|An Yu, photo by Tara Lengyel|
Q: How did you come up with the idea for Braised Pork, and for your character Jia Jia?
A: For a while I’d been thinking about the ways in which we mourn the people we never loved.
In Jia Jia’s case, though she was in a loveless marriage, her husband was a fundamental aspect of what defined her. The aftermath of his death is a complex experience to unravel and its impact on her is profound in a way that isn’t the most straightforward and understandable.
The way she navigates her new life as a widow is not only affected by the nature of her marriage but also by things that happened during her childhood.
The idea of mysteries from the past resurfacing as the result of a present event is something that I find fascinating. I’m attracted to the messiness of it, and how it’s impossible to point to one thing that leads to another.
I wanted to take a deeper look into how we choose to move forward and how that can be so deeply connected to the ways in which we understand our pasts.
On another note, I’m also very drawn to myths coming to life in an urban setting. I think that oftentimes, the reality of a city is so disorienting that clarity can only be found in the abstract.
In that way, the world of water is so important to this story, as many of the characters are looking for some sort of clarity in there.
Q: In a review on Time.com, Annabel Gutterman described Braised Pork as "an original and electric narrative—one that doesn’t fit neatly into any genre." What do you think of that assessment?
A: Annabel Gutterman wrote such a kind and thoughtful review and I’m very honored to receive such praise.
The lines between genres are becoming increasingly blurred in literature today. I never really think about what genre I’m writing in. It’s liberating to write without a set of boundaries and guidelines, because that’s exactly what many stories are – they don’t fit neatly into any format.
Q: How was the novel's title chosen, and what does it signify for you?

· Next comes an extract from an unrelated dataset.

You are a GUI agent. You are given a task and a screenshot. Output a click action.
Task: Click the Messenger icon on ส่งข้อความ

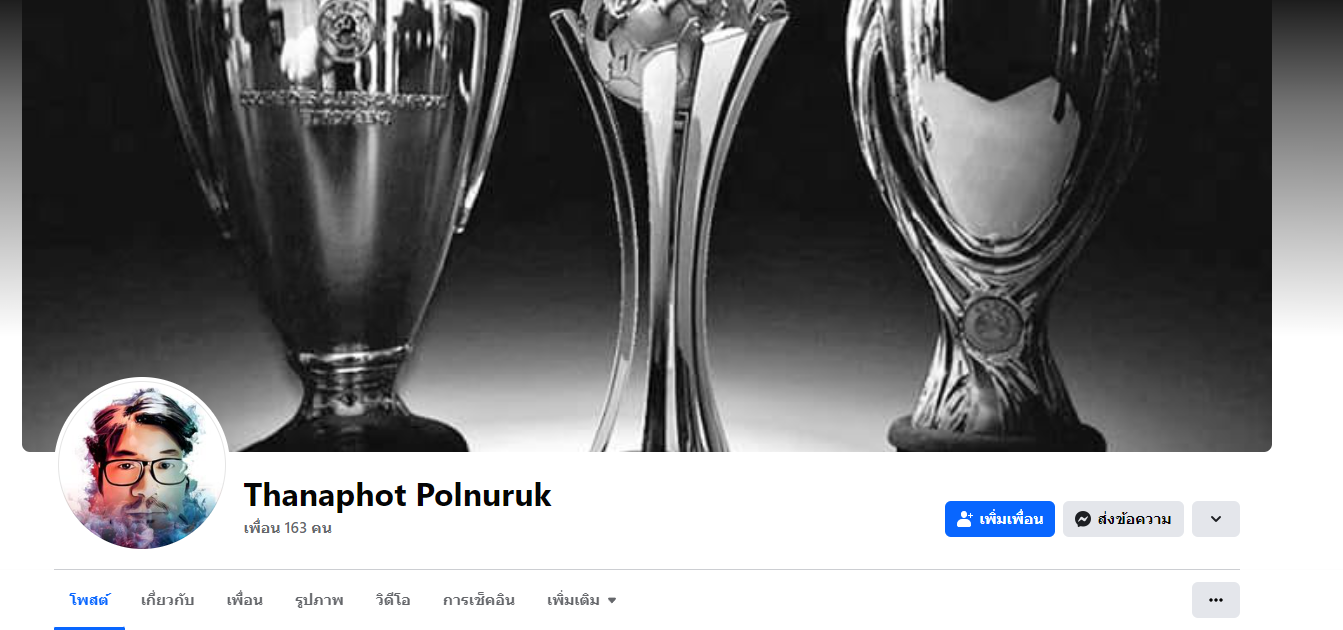coord(1082,519)
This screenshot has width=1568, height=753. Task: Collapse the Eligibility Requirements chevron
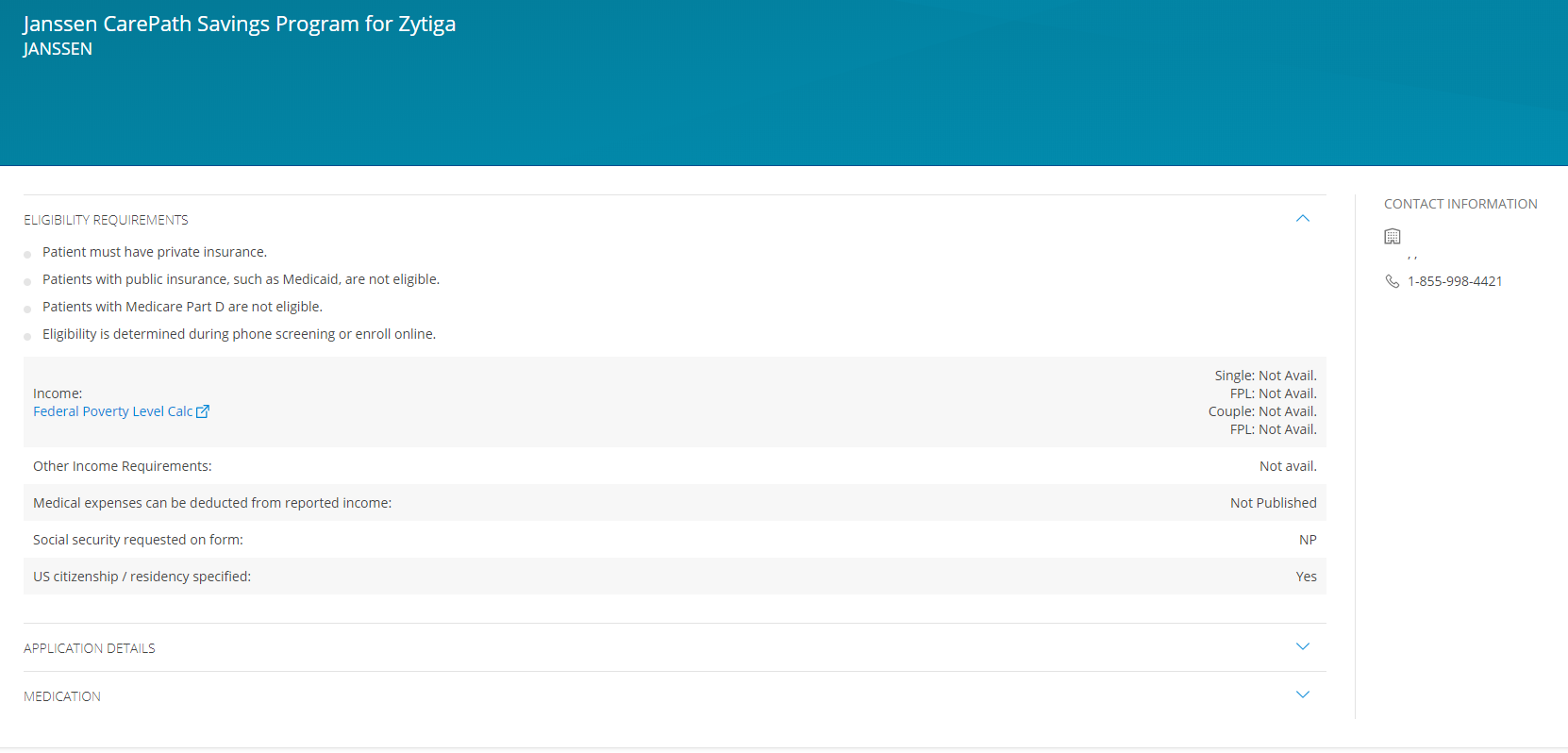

A: Braised pork is Jia Jia’s favorite dish when she was a child. In a way, it doesn’t bear much more significance than that, but at the same time, it is a reminder of Jia Jia’s past, which is central to the book.
Sharing a meal is something so simple but also so intimate. I love the image of two people eating together. It’s an image that can feel very evocative to me.
Q: What do you hope readers take away from the novel?
A: I’d be glad if readers feel like they have something to take away from the novel. Every person experiences the same book differently, and what this novel means to me is not going to be the same for others, so I don’t want to say what the take-away should be.
My only wish is to write stories that people enjoy to read. That’s the most important thing.
Q: What are you working on now?
A: I’m working on another novel. It’s about a piano teacher struggling to understand her husband after she finds out a secret that he’s been hiding from her.
At the same time, she meets a man who disappeared long ago, and their relationship begins to remind her of the weight of her decision to give up on becoming a concert pianist.